Слушать взрослых собеседников Антон любил – их, пусть, не сногсшибательные, незатейливые, но по обыкновениям колоритные рассказы о себе, разные истории и приключения занимали его интерес не меньше любых книжек. Таким образом для него лучше открывались сердца его старших друзей.

Матвей говорил медленно, он как бы просеивал все через сито своей перекатно-нескладной судьбы.

– В молодости, знаешь, я мечтал стать летчиком, – признался он с усмешкой. – Авиацией тогда все парни бредили. Но туда, выходит, мне была заказана дорога: сначала по сердцу прошел, да по зрению не пропустили (хотя вижу-то неплохо); потом – наоборот дали мне поворот. В общем, знай, сверчок, свой шестой. Я смирился со своей долей. И уже подался в шоферы. Прикинул так и сяк: чем не специальность. Верно?

– Ну, конечно же! – сказал Антон с горячностью.

– Это даже здорово: сидеть за рулем, водить машину, хоть работа и накладная, требует внимание. На это еще подбил меня один мой приятель (завелся у меня). Ну, стал я учиться на шофера. Курсы были. Сесть за руль, однако, не успел: взяли меня на действительную службу в армию. Пообвыкся, знаешь, малость там среди однолеток. И свободно было. Гуляй сколько хочешь, только к отбою в свою часть приходи, чтобы при проверке тебя досчитались. Всякое бывало со мной. Кое-что вспомнить теперь совестно. Потом появилась у меня одна зазноба – Клава: я сошелся близко с ней, наведывался к ней. Она-то на язык была огонь, дай бог. Из-за этого в последние дни я перестал к ней заглядывать; не то, что бывало прежде. Но, стало быть, снова пожалел ее, вертушку, – как демобилизовался, так и остался в ее родном городе Николаеве, у нее под боком, под присмотром. У знакомого, Петрухи, поселился. Пошел на завод работать. Разнорабочим. И уж вроде стало для меня очень хорошо, что я по-прежнему к ней захаживал. Глядишь, она то винца тебе припасет – даст, то поджарит вкусненькое что-нибудь на сковородке – веселее как-то жить холостяку (я не решался на женитьбу с Клавой, и такая моя роль ее вполне, знать, устраивала). Зажил я в своей удовольствие, новых товарищей приобрел. А из-за них вконец испортились мои дела с Клавкой. Она, знай, свое толкла. По-сорочьи. И мамашенька ее, – голова, что кулачок, а ухватистая и крутая по части денег – ужасть: не упускала ничего.

И говорит между прочим:

– Эва, прискакал! Больно ты нужен нам! Свет в окошке. Ты, Матвей, не столько пьяный, сколько наглый; лезешь, будто генерал заслуженный. Мы и так замучавши с тобой, как собаки. Вот откель расходы образуются: щелк, щелк, щелк…

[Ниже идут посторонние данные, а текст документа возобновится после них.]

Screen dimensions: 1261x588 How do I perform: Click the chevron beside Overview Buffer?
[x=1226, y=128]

Во, артистки сущие! Совсем ошалели бабы. Рубль свой оплачут. И скандалили мерзко. Совсем не в счет им то, что я приносил; это так – бог послал по милости. Так что через пару лет после демобилизации решил я мотать отсюда, дернуть подобру-поздорову, покуда вконец не пропал у них. С ума сойти можно, когда с ножом к горлу пристают, и не то сделаешь и скажешь. А я не привык к плохому обращению. Все внутри меня взвивается само собой. Гордость подымается…

Махнуть в Одессу, славный город, вознамерился. Но вот задачка: как уйти с работы? Знаешь, ведь существовало положение (или закон), что работников не отпускали с предприятий – могли, в лучшем случае, только выгнать. Прогулять день-два? Могли б судить. Пораскинул я своим умишком – и удумал (что?) фонарь «летучая мышь» украсть, так, чтоб меня заметили, схватили, выгнали за воровство. Долго, между прочим, не решался красть фонарь, духу не хватало. Было очень стыдно, непохоже на меня. Но потом все-таки украл. Меня и, точно выгнали с завода. С происшествием таким. И подался я в Одессу.

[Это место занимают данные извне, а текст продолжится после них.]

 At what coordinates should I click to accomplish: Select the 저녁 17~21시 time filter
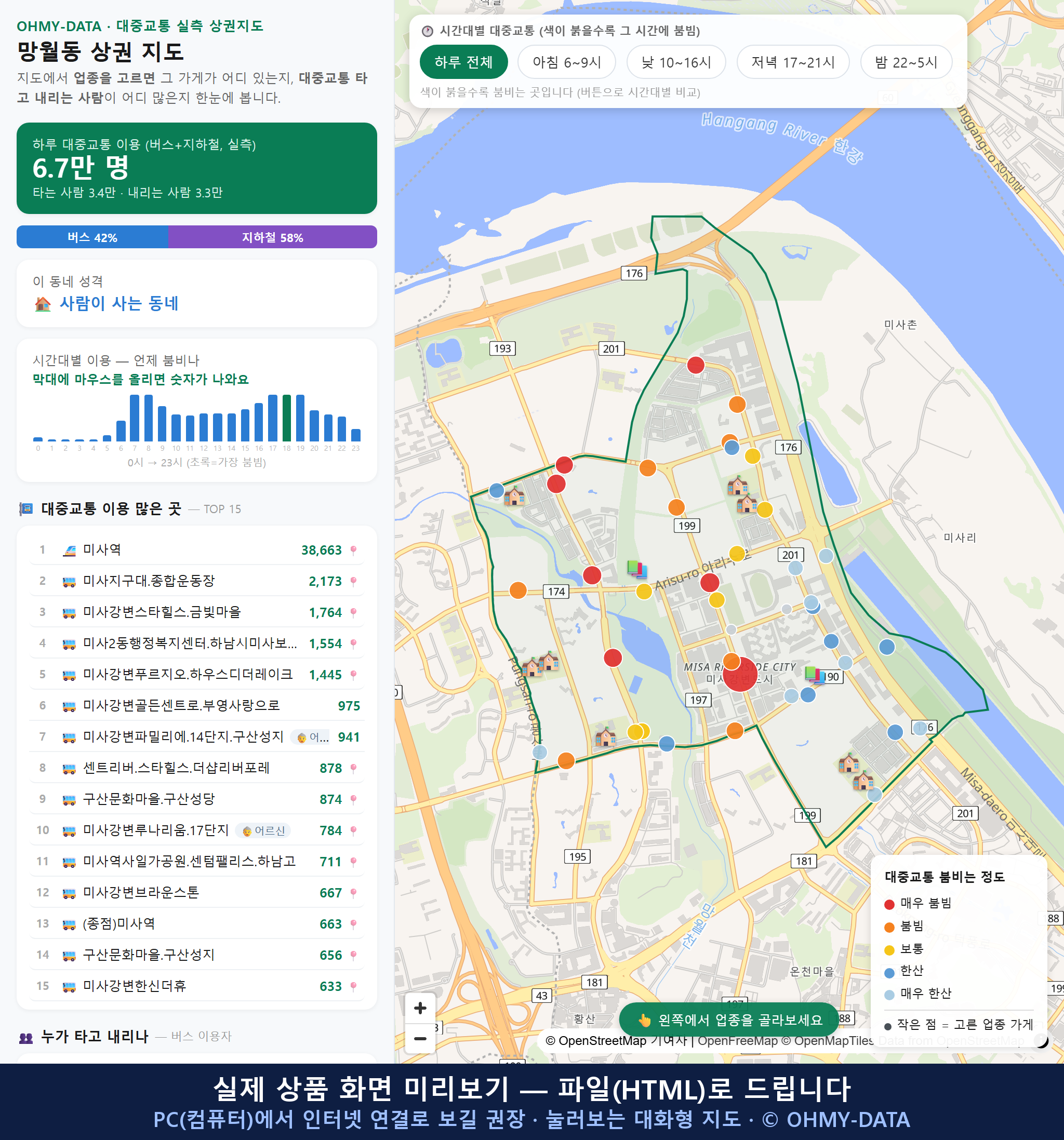(793, 62)
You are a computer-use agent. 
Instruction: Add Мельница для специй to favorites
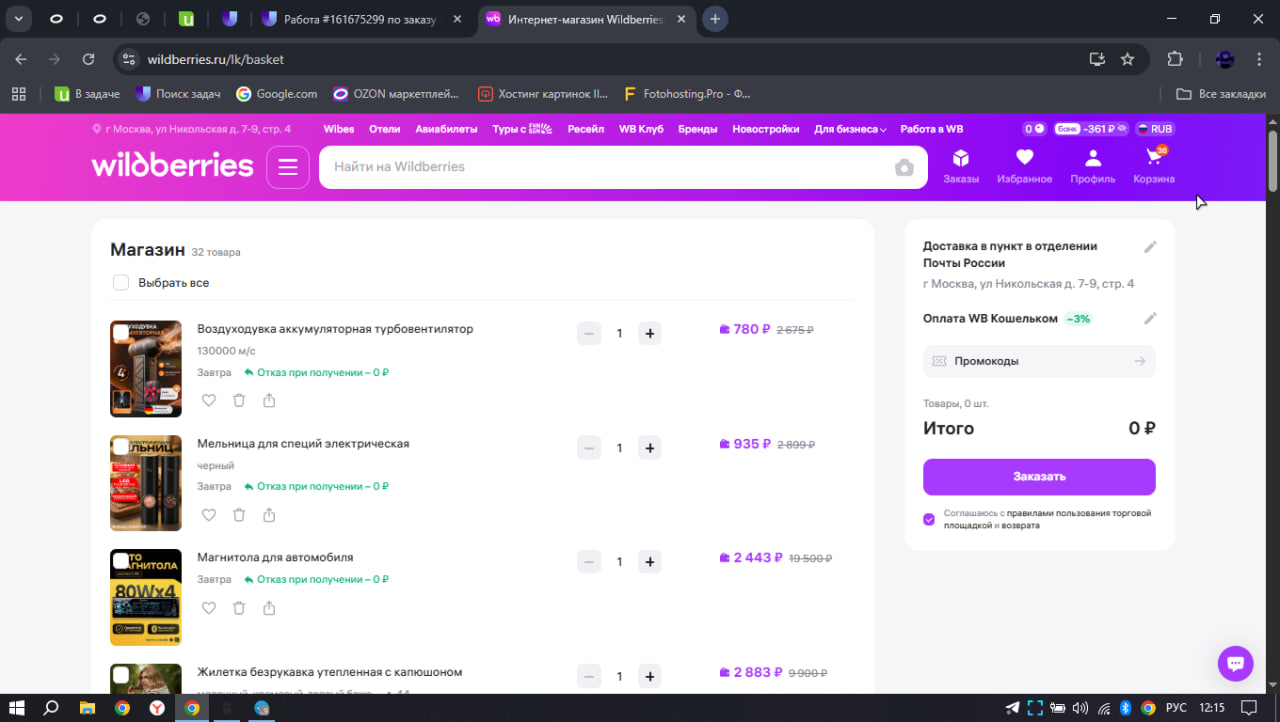[209, 515]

Потом моя Клавка хорошо определилась замужем. И зла никакого не имела на меня. Проезжал я однажды мимо ее дома, так что видел ее… – Матвей на минуту замолчал, свободной правой рукой достал из кармана фуфайки бычок самокрутки, зажигалку, одной же рукой зажег зажигалку, и, поднеся пламенек ко рту с папиросой, жадно затянулся табачным дымом.

XV

– Сколько ж лет тебе тогда было? – спросил Антон, дождавшись этого момента.

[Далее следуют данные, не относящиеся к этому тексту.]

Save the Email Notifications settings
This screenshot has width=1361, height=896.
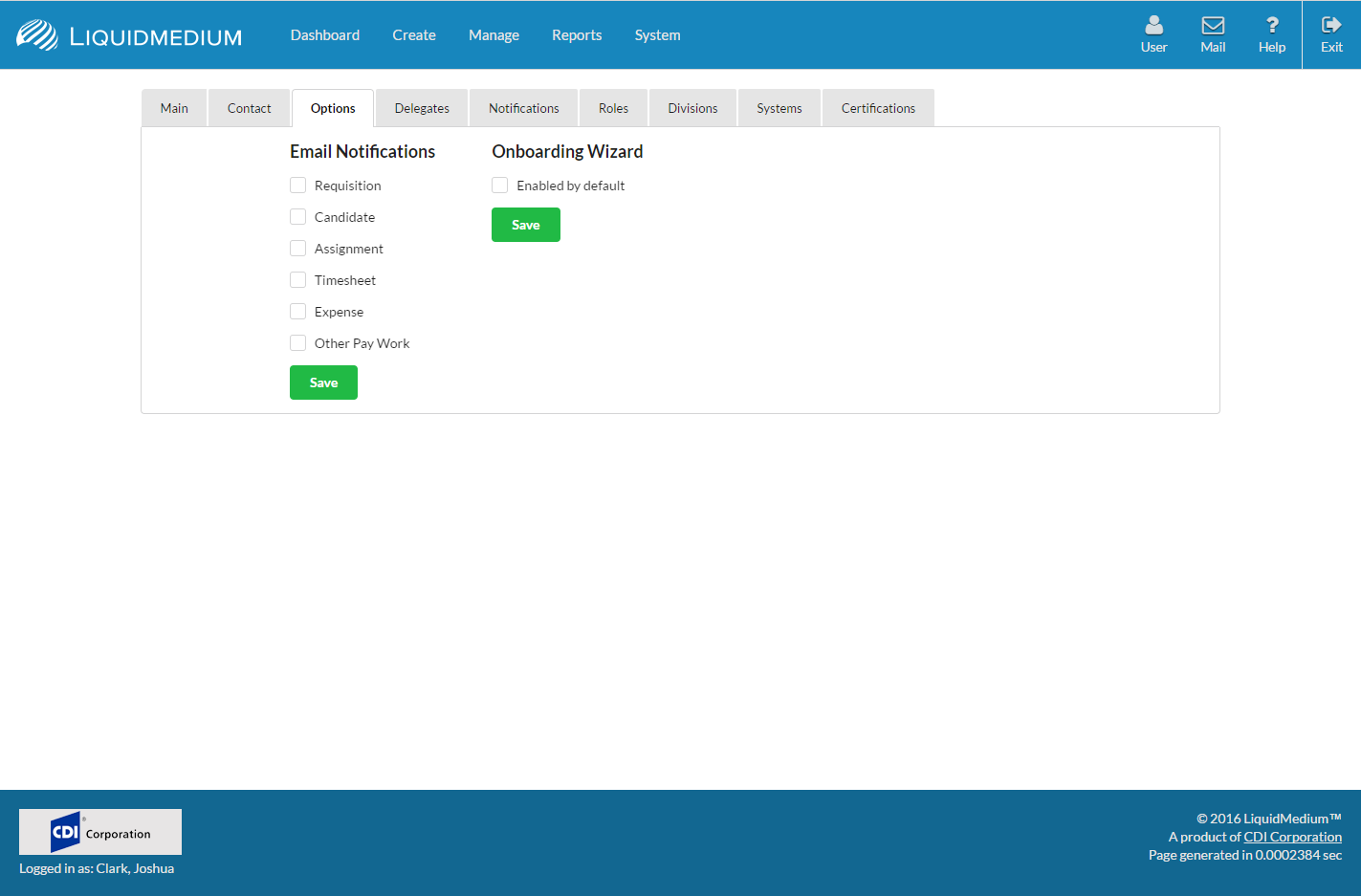pos(323,382)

– Ой, Антон, молчи! Салаженком еще был. Неопытным. Хоть и стукнуло мне полных двадцать пять. – Он опять затянулся цыгаркой и продолжал. Все время глядя вперед, на дорогу, притормаживая или убыстряя бег грузовика: – Долго ли, коротко ли – в Одессе стал водить машину. Но главное, о чем хочу рассказать я, – здесь как-то повстречал малознакомого мне инженера, Сашку, с которым где-то мы уже встречались. Пьющий, он, конечно ж, сразу поволок меня в дешевенький кабак, где можно пить до бесконечности. В те годы никто не возбранял: бери пиво, бери водку – и пей, сколько влезет. До упаду. Инженер уж до меня был хорош. Язык заплетался у него. Но ему все было мало: бойкий был. Ну, еще выпил со мной. Все выламывался передо мной, салагой, поучал меня. Сиплым, пропитым голосом. Как же, он, инженер, почти вдвое старше меня… Он знал в жизни смысл.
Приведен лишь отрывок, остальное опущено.